A Abin do governo Jair Bolsonaro tinha um guichê especial a serviço de quase todos os crimes atribuídos ao grupo do então presidente. Numa estrutura que não era nada “paralela”, servidores que davam expediente na agência ajudavam a turma a intimidar autoridades, fugir de investigações e atacar as eleições.
O trabalho de espionagem apareceu primeiro no varejo da delinquência política do governo. As apurações mostraram que um núcleo da Abin monitorava desafetos, como o então presidente da Câmara, Rodrigo Maia. Segundo o relatório da PF, a ordem neste caso partiu do chefe da agência, Alexandre Ramagem.
O mesmo departamento abastecia as chamadas milícias digitais, que atuavam para destratar a imprensa, pressionar o Congresso e constranger o STF, com o objetivo de tirá-los do caminho de Bolsonaro. Nunca é demais lembrar que Ramagem e seus auxiliares eram bancados com dinheiro público e controlavam um órgão de inteligência que deveria atuar a serviço do Estado.
Os arapongas não eram muito sofisticados. Às vezes, produziam provas contra si mesmos. A PF encontrou a gravação de uma reunião em que o presidente discute com auxiliares uma estratégia para blindar Flávio Bolsonaro nas investigações da “rachadinha”. O áudio, possivelmente registrado pelo próprio Ramagem, será usado no inquérito.

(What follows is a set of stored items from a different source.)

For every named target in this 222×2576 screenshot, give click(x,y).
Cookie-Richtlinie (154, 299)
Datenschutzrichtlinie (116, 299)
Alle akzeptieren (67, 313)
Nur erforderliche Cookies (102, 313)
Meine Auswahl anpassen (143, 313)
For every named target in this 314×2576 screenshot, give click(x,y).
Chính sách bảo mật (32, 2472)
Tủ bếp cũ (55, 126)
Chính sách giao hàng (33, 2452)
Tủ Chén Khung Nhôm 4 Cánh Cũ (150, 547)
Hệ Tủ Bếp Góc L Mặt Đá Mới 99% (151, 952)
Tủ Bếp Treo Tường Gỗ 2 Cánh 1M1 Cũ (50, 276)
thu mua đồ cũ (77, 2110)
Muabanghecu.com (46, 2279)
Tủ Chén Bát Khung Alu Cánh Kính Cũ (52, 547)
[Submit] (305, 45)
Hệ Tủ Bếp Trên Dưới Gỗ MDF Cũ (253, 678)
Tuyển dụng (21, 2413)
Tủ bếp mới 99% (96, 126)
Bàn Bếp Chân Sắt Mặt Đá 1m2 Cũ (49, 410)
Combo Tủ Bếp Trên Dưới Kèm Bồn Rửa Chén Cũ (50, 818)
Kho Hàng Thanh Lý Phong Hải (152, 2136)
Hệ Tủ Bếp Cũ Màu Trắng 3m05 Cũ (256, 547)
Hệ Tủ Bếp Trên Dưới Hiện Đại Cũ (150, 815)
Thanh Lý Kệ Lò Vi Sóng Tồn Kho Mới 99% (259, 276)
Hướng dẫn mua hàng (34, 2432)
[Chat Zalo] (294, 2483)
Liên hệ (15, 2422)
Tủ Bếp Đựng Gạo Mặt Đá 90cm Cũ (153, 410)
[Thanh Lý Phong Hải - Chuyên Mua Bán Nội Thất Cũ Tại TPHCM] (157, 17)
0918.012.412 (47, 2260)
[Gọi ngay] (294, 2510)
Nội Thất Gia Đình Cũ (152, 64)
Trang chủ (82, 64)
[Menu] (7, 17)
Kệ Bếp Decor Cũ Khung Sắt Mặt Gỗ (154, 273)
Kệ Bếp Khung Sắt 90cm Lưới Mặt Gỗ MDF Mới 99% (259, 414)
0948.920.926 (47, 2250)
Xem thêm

A investigação sugere também que os servidores alimentavam uma rede de informações falsas que interessavam a Bolsonaro. Eles abasteciam perfis que tentavam desestimular a vacinação contra a Covid e atacavam parlamentares responsáveis pela CPI que apurava a conduta do presidente na pandemia.
O guichê clandestino também trabalhou na tentativa de detonar as urnas eletrônicas para forçar a anulação das eleições e manter Bolsonaro no poder. Depois da derrota, segundo a PF, os arapongas ainda estimularam o fechamento de rodovias, como faísca para um golpe militar.
Na ficha dos espiões, só faltou dar uma força no caso das joias.